Problem description: Your output should consist of every record, copied exactly.

Stored records
↓

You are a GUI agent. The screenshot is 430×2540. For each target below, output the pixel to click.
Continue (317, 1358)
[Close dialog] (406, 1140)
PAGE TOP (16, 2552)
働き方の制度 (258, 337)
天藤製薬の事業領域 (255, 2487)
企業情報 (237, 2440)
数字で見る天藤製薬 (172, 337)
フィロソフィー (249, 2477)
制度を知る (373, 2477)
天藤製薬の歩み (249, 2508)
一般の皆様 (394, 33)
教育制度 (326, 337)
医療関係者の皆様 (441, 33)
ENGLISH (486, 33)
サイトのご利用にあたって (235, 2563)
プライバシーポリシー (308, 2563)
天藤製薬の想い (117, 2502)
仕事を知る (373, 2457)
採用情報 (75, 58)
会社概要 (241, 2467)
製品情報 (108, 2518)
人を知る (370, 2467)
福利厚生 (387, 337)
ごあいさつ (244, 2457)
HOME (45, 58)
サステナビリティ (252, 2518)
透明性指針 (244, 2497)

↑

Output for this exercise:
You are a GUI agent. The screenshot is 430×2540. For each target below, output the pixel to click.
Continue (317, 1358)
[Close dialog] (406, 1140)
PAGE TOP (16, 2552)
働き方の制度 (258, 337)
天藤製薬の事業領域 (255, 2487)
企業情報 (237, 2440)
数字で見る天藤製薬 (172, 337)
フィロソフィー (249, 2477)
制度を知る (373, 2477)
天藤製薬の歩み (249, 2508)
一般の皆様 (394, 33)
教育制度 (326, 337)
医療関係者の皆様 (441, 33)
ENGLISH (486, 33)
サイトのご利用にあたって (235, 2563)
プライバシーポリシー (308, 2563)
天藤製薬の想い (117, 2502)
仕事を知る (373, 2457)
採用情報 (75, 58)
会社概要 (241, 2467)
製品情報 (108, 2518)
人を知る (370, 2467)
福利厚生 (387, 337)
ごあいさつ (244, 2457)
HOME (45, 58)
サステナビリティ (252, 2518)
透明性指針 (244, 2497)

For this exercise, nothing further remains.